THE TASK: Pick out every line of the entries below where "Switch" occurs, and copy those lines.

========

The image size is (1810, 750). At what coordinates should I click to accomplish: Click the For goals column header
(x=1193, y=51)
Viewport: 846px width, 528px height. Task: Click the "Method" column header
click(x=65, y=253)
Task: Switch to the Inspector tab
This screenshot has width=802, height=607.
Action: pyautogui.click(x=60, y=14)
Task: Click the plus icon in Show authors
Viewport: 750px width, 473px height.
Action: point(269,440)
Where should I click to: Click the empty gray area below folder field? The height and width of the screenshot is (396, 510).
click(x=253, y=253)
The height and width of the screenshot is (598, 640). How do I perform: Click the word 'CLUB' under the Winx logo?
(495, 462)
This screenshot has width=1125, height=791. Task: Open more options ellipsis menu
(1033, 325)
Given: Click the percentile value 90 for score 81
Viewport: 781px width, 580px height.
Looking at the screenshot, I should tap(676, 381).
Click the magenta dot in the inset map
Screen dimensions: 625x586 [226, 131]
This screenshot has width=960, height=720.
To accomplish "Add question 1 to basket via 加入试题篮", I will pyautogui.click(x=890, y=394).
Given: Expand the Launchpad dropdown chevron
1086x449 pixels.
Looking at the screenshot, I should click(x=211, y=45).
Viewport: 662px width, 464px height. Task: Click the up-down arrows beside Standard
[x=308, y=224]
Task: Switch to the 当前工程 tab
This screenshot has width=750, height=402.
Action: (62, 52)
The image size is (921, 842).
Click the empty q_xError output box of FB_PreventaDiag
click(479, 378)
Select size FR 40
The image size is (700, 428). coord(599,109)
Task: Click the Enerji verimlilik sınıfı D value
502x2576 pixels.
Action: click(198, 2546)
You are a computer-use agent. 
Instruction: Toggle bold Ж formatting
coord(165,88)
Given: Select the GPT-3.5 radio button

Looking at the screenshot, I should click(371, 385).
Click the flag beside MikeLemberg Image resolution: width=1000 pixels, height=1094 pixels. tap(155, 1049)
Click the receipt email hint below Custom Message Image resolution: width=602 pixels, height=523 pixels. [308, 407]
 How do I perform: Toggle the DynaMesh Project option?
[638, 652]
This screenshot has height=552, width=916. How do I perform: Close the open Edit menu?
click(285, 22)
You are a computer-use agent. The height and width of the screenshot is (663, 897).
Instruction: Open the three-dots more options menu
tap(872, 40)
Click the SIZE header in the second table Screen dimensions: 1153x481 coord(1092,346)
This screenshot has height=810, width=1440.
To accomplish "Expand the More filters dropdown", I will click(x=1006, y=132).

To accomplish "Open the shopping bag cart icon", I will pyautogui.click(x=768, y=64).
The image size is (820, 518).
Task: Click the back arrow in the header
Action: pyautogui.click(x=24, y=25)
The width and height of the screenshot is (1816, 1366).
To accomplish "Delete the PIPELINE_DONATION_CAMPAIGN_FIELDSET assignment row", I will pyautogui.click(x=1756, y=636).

========

SOLUTION TO THIS PROBLEM:
Task: Switch to the Inspector tab
Task: Switch to the 当前工程 tab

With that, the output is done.